When Ian refused to look down, the man thrust it in his face. Ian stared in horror at a grotesque frontal shot of a man’s face with all of the skin removed from the left side. From the look in the man’s eye, he had still been alive when the picture was taken. Ian shut his eyes. His stomach did flip-flops. There was silence for a moment as the intruders waited for their private terror to take effect. The man looked at his watch.

“Mr. O’Brien,
I’m
not running out of time, but
you
are. What I
am
running out of is patience. Where is the document?”

Ian did not even open his eyes. He sat there in a daze while every clue he had pieced together over the last several days came into crystal clear focus. His captors waited silently for the gravity of the situation to sink in. They had seen it many times. Fear would squeeze every ounce of resistance out of him, the instinct of self-preservation would take over, and he would tell them whatever they wanted to know. Ian slowly raised his head. His eyes were bright and smiling. He said nothing.
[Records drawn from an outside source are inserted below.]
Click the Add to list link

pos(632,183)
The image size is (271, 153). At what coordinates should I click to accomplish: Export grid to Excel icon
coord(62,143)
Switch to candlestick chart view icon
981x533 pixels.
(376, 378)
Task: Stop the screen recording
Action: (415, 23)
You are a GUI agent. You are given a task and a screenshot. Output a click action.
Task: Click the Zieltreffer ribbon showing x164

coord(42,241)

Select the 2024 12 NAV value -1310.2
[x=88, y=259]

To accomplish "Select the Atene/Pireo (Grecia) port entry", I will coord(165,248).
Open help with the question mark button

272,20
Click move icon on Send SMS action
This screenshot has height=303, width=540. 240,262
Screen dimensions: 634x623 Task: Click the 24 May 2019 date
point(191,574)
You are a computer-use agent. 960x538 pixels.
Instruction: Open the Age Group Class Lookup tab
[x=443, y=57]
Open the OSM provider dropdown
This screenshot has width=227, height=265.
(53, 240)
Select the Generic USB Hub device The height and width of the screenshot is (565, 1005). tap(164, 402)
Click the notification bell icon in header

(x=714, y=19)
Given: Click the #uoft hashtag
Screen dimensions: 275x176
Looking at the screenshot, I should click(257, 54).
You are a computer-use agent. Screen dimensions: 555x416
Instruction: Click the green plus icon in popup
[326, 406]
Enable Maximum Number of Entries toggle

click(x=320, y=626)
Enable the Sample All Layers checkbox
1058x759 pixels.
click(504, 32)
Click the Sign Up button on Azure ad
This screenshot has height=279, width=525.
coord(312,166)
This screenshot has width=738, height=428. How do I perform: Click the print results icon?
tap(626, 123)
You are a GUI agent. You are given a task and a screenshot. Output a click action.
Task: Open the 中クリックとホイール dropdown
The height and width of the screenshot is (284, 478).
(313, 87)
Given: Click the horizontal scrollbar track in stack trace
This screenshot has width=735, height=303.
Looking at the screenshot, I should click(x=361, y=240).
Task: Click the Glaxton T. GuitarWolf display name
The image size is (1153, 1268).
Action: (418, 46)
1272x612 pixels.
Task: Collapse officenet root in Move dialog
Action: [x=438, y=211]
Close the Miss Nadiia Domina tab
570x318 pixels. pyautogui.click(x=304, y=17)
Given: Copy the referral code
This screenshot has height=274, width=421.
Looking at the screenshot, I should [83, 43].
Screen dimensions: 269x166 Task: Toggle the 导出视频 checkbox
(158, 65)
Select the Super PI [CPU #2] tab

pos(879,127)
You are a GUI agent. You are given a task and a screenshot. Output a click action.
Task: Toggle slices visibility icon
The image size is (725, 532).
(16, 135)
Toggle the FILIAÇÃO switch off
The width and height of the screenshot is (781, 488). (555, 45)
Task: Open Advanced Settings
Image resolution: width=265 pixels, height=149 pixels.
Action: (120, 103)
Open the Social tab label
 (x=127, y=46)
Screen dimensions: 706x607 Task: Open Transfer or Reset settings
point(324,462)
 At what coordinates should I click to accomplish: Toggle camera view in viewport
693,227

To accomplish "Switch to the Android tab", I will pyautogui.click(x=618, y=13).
When the leader saw the look on Ian’s face, he breathed a sigh, shook his head and said,

“Mr. O’Brien, we will finish this conversation elsewhere.”

He immediately felt the grip on his arm and the hold around his neck tighten. This was followed by the prick of a needle.

Intelligence agencies around the world had searched for the holy grail of interrogation—a truth serum—since the 1930s. Billions of dollars later, the only real progress was a list of chemical concoctions that didn’t work. There was no fool-proof way to slip past the firewall of the human conscious, take control of the mind and read data off of the cerebral hard drive. However, many useful things had been learned, and sodium thiopental was often used as an adjunct to interrogation.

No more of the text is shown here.